▶ Entries provided
····················
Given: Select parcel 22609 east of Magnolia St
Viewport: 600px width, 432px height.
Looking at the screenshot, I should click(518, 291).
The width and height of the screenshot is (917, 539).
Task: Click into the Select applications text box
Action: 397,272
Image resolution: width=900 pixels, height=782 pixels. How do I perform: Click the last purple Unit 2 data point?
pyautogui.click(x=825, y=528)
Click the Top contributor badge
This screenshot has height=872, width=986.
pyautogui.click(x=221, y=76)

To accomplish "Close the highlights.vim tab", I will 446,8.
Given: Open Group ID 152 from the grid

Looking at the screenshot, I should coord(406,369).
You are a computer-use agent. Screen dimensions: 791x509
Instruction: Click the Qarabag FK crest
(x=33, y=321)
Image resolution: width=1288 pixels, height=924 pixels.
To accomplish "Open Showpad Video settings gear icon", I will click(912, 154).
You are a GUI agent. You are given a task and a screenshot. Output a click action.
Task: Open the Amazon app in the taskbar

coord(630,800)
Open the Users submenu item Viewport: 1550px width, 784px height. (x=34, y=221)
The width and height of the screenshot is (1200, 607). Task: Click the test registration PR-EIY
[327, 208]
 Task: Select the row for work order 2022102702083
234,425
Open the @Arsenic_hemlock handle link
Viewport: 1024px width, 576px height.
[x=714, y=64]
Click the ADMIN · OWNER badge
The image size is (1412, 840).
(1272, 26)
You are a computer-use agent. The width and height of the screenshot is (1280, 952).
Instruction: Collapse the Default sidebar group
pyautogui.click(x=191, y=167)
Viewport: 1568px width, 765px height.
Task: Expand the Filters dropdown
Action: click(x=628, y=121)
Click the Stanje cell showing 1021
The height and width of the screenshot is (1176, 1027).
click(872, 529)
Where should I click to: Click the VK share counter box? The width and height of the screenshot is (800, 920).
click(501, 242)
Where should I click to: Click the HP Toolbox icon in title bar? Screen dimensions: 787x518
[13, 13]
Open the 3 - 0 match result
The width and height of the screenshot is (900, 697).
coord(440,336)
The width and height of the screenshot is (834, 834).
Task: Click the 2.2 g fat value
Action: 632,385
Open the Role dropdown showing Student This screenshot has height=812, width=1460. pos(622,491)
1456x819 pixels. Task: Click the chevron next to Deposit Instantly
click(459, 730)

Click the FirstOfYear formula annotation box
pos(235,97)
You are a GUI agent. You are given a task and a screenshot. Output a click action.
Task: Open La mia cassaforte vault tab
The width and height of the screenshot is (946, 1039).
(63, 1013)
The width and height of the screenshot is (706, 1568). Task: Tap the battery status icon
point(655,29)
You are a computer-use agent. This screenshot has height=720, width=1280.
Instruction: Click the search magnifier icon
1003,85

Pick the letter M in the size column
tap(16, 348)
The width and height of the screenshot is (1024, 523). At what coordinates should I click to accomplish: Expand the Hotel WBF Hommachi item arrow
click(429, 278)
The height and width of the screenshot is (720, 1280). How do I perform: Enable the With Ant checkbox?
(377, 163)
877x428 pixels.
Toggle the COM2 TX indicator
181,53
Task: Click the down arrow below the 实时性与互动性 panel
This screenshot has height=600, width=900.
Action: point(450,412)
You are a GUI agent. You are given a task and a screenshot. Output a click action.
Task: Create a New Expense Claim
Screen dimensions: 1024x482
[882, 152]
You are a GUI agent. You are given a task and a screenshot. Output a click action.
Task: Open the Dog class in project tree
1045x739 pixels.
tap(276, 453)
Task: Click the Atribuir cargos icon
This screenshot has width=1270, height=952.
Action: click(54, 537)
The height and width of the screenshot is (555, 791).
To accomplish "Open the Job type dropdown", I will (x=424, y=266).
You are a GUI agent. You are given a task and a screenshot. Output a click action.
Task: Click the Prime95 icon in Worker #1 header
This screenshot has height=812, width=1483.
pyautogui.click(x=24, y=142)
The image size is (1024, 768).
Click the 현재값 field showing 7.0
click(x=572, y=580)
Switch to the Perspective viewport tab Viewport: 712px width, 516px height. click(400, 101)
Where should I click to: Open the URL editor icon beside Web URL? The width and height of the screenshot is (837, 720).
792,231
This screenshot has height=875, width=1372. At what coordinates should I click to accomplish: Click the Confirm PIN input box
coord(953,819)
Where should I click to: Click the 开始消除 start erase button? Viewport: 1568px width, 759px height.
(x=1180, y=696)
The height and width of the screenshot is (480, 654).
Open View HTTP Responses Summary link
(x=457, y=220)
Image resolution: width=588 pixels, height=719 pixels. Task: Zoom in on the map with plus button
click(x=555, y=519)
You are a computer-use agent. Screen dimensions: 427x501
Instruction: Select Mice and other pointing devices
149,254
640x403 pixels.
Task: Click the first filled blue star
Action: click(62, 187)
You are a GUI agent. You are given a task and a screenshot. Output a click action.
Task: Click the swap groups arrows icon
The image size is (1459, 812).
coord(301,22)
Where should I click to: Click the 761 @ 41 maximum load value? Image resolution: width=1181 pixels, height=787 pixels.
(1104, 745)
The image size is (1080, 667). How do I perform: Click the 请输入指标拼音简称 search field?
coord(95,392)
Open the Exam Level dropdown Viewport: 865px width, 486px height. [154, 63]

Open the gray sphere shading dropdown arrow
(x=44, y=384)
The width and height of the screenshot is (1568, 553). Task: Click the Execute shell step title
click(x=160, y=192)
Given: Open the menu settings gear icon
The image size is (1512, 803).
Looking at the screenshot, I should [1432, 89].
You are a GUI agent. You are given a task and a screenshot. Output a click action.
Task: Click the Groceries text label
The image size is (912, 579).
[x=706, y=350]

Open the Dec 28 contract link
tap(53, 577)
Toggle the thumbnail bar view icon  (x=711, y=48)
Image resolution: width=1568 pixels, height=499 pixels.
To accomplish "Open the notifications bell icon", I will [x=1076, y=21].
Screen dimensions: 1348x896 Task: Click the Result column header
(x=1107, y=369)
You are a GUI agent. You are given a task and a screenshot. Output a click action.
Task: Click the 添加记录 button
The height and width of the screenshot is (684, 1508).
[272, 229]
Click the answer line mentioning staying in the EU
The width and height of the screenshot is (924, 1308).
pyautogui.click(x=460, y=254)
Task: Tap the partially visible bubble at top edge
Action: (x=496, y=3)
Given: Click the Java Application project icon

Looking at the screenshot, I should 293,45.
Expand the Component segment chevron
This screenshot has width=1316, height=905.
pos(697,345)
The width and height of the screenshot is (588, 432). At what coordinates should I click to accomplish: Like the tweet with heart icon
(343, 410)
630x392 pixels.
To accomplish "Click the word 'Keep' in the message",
····················
▶ Required work
Reproduce all of the items above verbatim, from the first line to the last.

▶ Answer to the task
Given: Select parcel 22609 east of Magnolia St
Viewport: 600px width, 432px height.
Looking at the screenshot, I should click(518, 291).
The width and height of the screenshot is (917, 539).
Task: Click into the Select applications text box
Action: 397,272
Image resolution: width=900 pixels, height=782 pixels. How do I perform: Click the last purple Unit 2 data point?
pyautogui.click(x=825, y=528)
Click the Top contributor badge
This screenshot has height=872, width=986.
pyautogui.click(x=221, y=76)

To accomplish "Close the highlights.vim tab", I will 446,8.
Given: Open Group ID 152 from the grid

Looking at the screenshot, I should coord(406,369).
You are a computer-use agent. Screen dimensions: 791x509
Instruction: Click the Qarabag FK crest
(x=33, y=321)
Image resolution: width=1288 pixels, height=924 pixels.
To accomplish "Open Showpad Video settings gear icon", I will click(912, 154).
You are a GUI agent. You are given a task and a screenshot. Output a click action.
Task: Open the Amazon app in the taskbar

coord(630,800)
Open the Users submenu item Viewport: 1550px width, 784px height. (x=34, y=221)
The width and height of the screenshot is (1200, 607). Task: Click the test registration PR-EIY
[327, 208]
 Task: Select the row for work order 2022102702083
234,425
Open the @Arsenic_hemlock handle link
Viewport: 1024px width, 576px height.
[x=714, y=64]
Click the ADMIN · OWNER badge
The image size is (1412, 840).
(1272, 26)
You are a computer-use agent. The width and height of the screenshot is (1280, 952).
Instruction: Collapse the Default sidebar group
pyautogui.click(x=191, y=167)
Viewport: 1568px width, 765px height.
Task: Expand the Filters dropdown
Action: click(x=628, y=121)
Click the Stanje cell showing 1021
The height and width of the screenshot is (1176, 1027).
click(872, 529)
Where should I click to: Click the VK share counter box? The width and height of the screenshot is (800, 920).
click(501, 242)
Where should I click to: Click the HP Toolbox icon in title bar? Screen dimensions: 787x518
[13, 13]
Open the 3 - 0 match result
The width and height of the screenshot is (900, 697).
coord(440,336)
The width and height of the screenshot is (834, 834).
Task: Click the 2.2 g fat value
Action: 632,385
Open the Role dropdown showing Student This screenshot has height=812, width=1460. pos(622,491)
1456x819 pixels. Task: Click the chevron next to Deposit Instantly
click(459, 730)

Click the FirstOfYear formula annotation box
pos(235,97)
You are a GUI agent. You are given a task and a screenshot. Output a click action.
Task: Open La mia cassaforte vault tab
The width and height of the screenshot is (946, 1039).
(63, 1013)
The width and height of the screenshot is (706, 1568). Task: Tap the battery status icon
point(655,29)
You are a computer-use agent. This screenshot has height=720, width=1280.
Instruction: Click the search magnifier icon
1003,85

Pick the letter M in the size column
tap(16, 348)
The width and height of the screenshot is (1024, 523). At what coordinates should I click to accomplish: Expand the Hotel WBF Hommachi item arrow
click(429, 278)
The height and width of the screenshot is (720, 1280). How do I perform: Enable the With Ant checkbox?
(377, 163)
877x428 pixels.
Toggle the COM2 TX indicator
181,53
Task: Click the down arrow below the 实时性与互动性 panel
This screenshot has height=600, width=900.
Action: point(450,412)
You are a GUI agent. You are given a task and a screenshot. Output a click action.
Task: Create a New Expense Claim
Screen dimensions: 1024x482
[882, 152]
You are a GUI agent. You are given a task and a screenshot. Output a click action.
Task: Open the Dog class in project tree
1045x739 pixels.
tap(276, 453)
Task: Click the Atribuir cargos icon
This screenshot has width=1270, height=952.
Action: click(54, 537)
The height and width of the screenshot is (555, 791).
To accomplish "Open the Job type dropdown", I will (x=424, y=266).
You are a GUI agent. You are given a task and a screenshot. Output a click action.
Task: Click the Prime95 icon in Worker #1 header
This screenshot has height=812, width=1483.
pyautogui.click(x=24, y=142)
The image size is (1024, 768).
Click the 현재값 field showing 7.0
click(x=572, y=580)
Switch to the Perspective viewport tab Viewport: 712px width, 516px height. click(400, 101)
Where should I click to: Open the URL editor icon beside Web URL? The width and height of the screenshot is (837, 720).
792,231
This screenshot has height=875, width=1372. At what coordinates should I click to accomplish: Click the Confirm PIN input box
coord(953,819)
Where should I click to: Click the 开始消除 start erase button? Viewport: 1568px width, 759px height.
(x=1180, y=696)
The height and width of the screenshot is (480, 654).
Open View HTTP Responses Summary link
(x=457, y=220)
Image resolution: width=588 pixels, height=719 pixels. Task: Zoom in on the map with plus button
click(x=555, y=519)
You are a computer-use agent. Screen dimensions: 427x501
Instruction: Select Mice and other pointing devices
149,254
640x403 pixels.
Task: Click the first filled blue star
Action: click(62, 187)
You are a GUI agent. You are given a task and a screenshot. Output a click action.
Task: Click the swap groups arrows icon
The image size is (1459, 812).
coord(301,22)
Where should I click to: Click the 761 @ 41 maximum load value? Image resolution: width=1181 pixels, height=787 pixels.
(1104, 745)
The image size is (1080, 667). How do I perform: Click the 请输入指标拼音简称 search field?
coord(95,392)
Open the Exam Level dropdown Viewport: 865px width, 486px height. [154, 63]

Open the gray sphere shading dropdown arrow
(x=44, y=384)
The width and height of the screenshot is (1568, 553). Task: Click the Execute shell step title
click(x=160, y=192)
Given: Open the menu settings gear icon
The image size is (1512, 803).
Looking at the screenshot, I should [1432, 89].
You are a GUI agent. You are given a task and a screenshot. Output a click action.
Task: Click the Groceries text label
The image size is (912, 579).
[x=706, y=350]

Open the Dec 28 contract link
tap(53, 577)
Toggle the thumbnail bar view icon  (x=711, y=48)
Image resolution: width=1568 pixels, height=499 pixels.
To accomplish "Open the notifications bell icon", I will [x=1076, y=21].
Screen dimensions: 1348x896 Task: Click the Result column header
(x=1107, y=369)
You are a GUI agent. You are given a task and a screenshot. Output a click action.
Task: Click the 添加记录 button
The height and width of the screenshot is (684, 1508).
[272, 229]
Click the answer line mentioning staying in the EU
The width and height of the screenshot is (924, 1308).
pyautogui.click(x=460, y=254)
Task: Tap the partially visible bubble at top edge
Action: (x=496, y=3)
Given: Click the Java Application project icon

Looking at the screenshot, I should 293,45.
Expand the Component segment chevron
This screenshot has width=1316, height=905.
pos(697,345)
The width and height of the screenshot is (588, 432). At what coordinates should I click to accomplish: Like the tweet with heart icon
(343, 410)
630x392 pixels.
To accomplish "Click the word 'Keep' in the message",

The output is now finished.